第12話 彼はうんざりしている


 それからの数日は鬱々としたまま過ごした。


 ボンディ侯爵夫人は知り合いの夫人が病気になったとかで、遠方に見舞いに行っているから、頼りにすることはできない。


 セレステはあの日の出来事をあれこれ思い返しては、苦しい胸のうちを誰にも打ち明けられずに、ああでもないこうでもないと考えるばかりだった。


 クローデットにお詫びの手紙を書いたのだが、返事はない。怒っているのかもしれない。


 ……だけど本当に、セレステとしては、クローデットの体を突き飛ばした記憶がないのだ。むしろ立ち去ろうとしたタイミングで後ろから強引に腕を引かれたので、こちらのほうが転びそうになったくらいで。


 セレステはつい恨みがましいことを考えてしまう――クローデットがもう少し落ち着いて、相手が足を止めるのを確認してから、そっと体に触れてくれればよかったのに。

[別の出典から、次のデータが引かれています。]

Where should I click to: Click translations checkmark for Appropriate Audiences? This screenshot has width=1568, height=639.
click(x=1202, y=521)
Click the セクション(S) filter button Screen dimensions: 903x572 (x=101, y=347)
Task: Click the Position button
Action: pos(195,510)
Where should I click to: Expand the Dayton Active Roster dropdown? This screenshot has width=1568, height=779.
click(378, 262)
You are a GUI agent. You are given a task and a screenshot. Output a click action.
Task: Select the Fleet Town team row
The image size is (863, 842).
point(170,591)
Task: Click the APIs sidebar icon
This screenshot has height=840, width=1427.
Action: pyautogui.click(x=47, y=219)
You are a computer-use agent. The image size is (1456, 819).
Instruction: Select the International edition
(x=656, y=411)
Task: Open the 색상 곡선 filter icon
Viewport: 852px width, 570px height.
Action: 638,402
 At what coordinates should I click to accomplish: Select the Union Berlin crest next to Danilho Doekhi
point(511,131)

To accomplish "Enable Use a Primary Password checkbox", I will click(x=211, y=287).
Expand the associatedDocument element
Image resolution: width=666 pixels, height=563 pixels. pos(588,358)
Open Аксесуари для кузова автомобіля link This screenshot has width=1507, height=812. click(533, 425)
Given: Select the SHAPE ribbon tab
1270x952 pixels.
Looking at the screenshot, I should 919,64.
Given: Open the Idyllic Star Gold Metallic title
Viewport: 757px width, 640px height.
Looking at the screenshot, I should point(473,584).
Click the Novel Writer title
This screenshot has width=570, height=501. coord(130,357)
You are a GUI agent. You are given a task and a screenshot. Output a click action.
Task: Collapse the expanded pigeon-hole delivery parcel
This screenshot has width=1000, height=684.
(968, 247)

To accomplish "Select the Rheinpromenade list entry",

 たぶんセレステはエリシャに軽蔑されたことがつらくて、自分は悪くなかったと思いたいのだ。


 私ってなんて身勝手なのかしら……セレステは自嘲気味にそう考える。自分を正当化したあとは、また落ち込んでしまう。誰も得をしない、負のループに陥っている。


 ……いつまでも、こんなことをしていてはいけないわ。


 セレステは一大決心をした――そうだ、彼に会おう。もう一度。


 今回の婚約について彼がどう考えているのか分からない。気持ちを訊いてみなければ、前に進めないと思った。


 そこでボンディ侯爵家の執事を頼ることに。夫人は不在なので、その代わりだ。


 執事宛に手紙をしたため、『先日、エリシャ・アディンセル伯爵に失礼なことをしまったので、お詫びしたいのです』とつづった。『どこへ行けばお会いできるでしょうか』――と。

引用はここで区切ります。